Lo que le da peso a la tesis de que el torito de petate es de origen africano, es la asociación de los toritos con un rito bantú del Congo, aculturado por los grupos locales de africanos que se asentaron en Michoacán en el siglo XVII. El torito de petate es una danza que sobrevivió a través del tiempo, adecuándosele motivos y la parafernalia festiva; dicha festividad está ligada a las cofradías y expresiones de índole religiosa.

“Si consideramos a la danza no como una forma de expresión sino como un verdadero lenguaje, podremos desentrañar los discursos presentes en ella. La danza es una combinación de baile y teatralización de una narración; existe en ella una secuencia coreográfica, una disposición espacial de los elementos y actuantes, además de un diálogo entre los espectadores y algunos miembros de la comparsa que siguen un esquema flexible, pero atentos a ciertas marcas que indican el momento en que se debe ceñir al diálogo ritual.

La danza no es un reflejo de la realidad pasada, es una representación de las prácticas, actores sociales y relaciones por ellos establecidas en el pasado, pero resignificados para que sean útiles al consumo cultural que produce la danza”, refiere Jorge Amós en su obra.

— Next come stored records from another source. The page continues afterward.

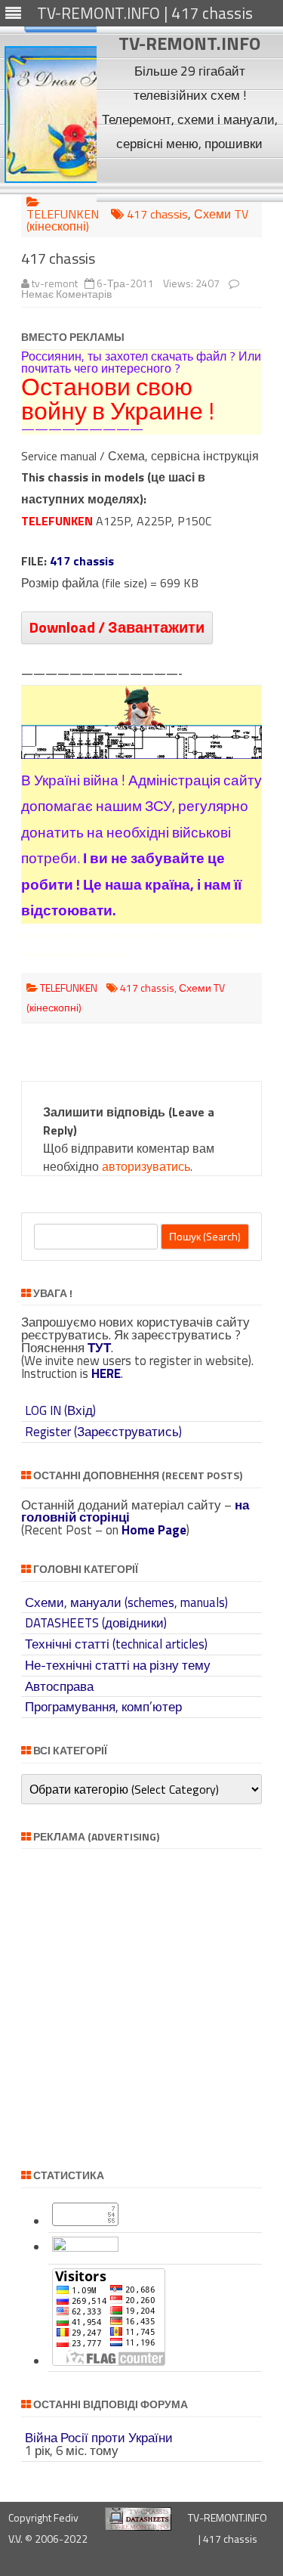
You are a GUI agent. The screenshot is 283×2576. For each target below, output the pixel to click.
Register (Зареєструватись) (103, 1431)
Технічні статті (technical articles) (116, 1644)
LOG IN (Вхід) (60, 1410)
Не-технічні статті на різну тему (118, 1665)
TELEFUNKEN (62, 214)
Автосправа (59, 1686)
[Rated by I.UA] (85, 2247)
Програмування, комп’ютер (103, 1707)
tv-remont (55, 283)
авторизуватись (146, 1166)
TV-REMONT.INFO (189, 43)
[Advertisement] (190, 178)
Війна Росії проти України (99, 2438)
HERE (106, 1373)
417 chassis (157, 214)
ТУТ (99, 1348)
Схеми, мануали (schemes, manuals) (126, 1602)
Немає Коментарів (66, 294)
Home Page (154, 1530)
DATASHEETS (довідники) (96, 1623)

Toritos de petate, primera referencia en 1586

A decir del autor, una de las primeras referencias de la manifestación de toros de petate en Morelia se remite a 1586, cuando Fray Alonso Ponce visitó Tarímbaro (antes llamado Istapa).

“Ahí se le recibió con música de trompetas y chirimías y con la danza de unos indios enmascarados que iban corriendo con un toro contrahecho, danzando al son de un tamboril”.

El arraigo de la tradición desde el siglo XVI se explica a través de la fusión con las festividades religiosas, siguiendo el similar de las festividades españolas para conformar lo que se ha llamado hermandades de raza, resultando al final un sincretismo cultural entre festividades religiosas de África y de la Nueva España.

A pesar de esa fusión, el autor explica que el arraigo no fue completo en cuanto a festividades coloniales, penetrando únicamente en las celebraciones que brindaban más libertad en acción, como son los casos del Corpus Cristi y el Carnaval.

Características básicas de la danza del torito de petate

La danza del torito de petate se caracteriza por dos puntos básicos:

1.- Su carácter teatralizado que delinea una serie de diálogos improvisados ceñidos a un ritual preestablecido. En ello los toritos de petate se distancian de las corridas españolas, las cuales hasta finales del siglo XIX se caracterizaron por la innovación y sorpresa ofrecida a los espectadores.

2.- La suposición de que el toro es real y que al final será sacrificado, desmembrado y repartido entre los integrantes del pueblo. Lo cual, según el historiador Jorge Amós, refrenda los lazos comunitarios y familiares.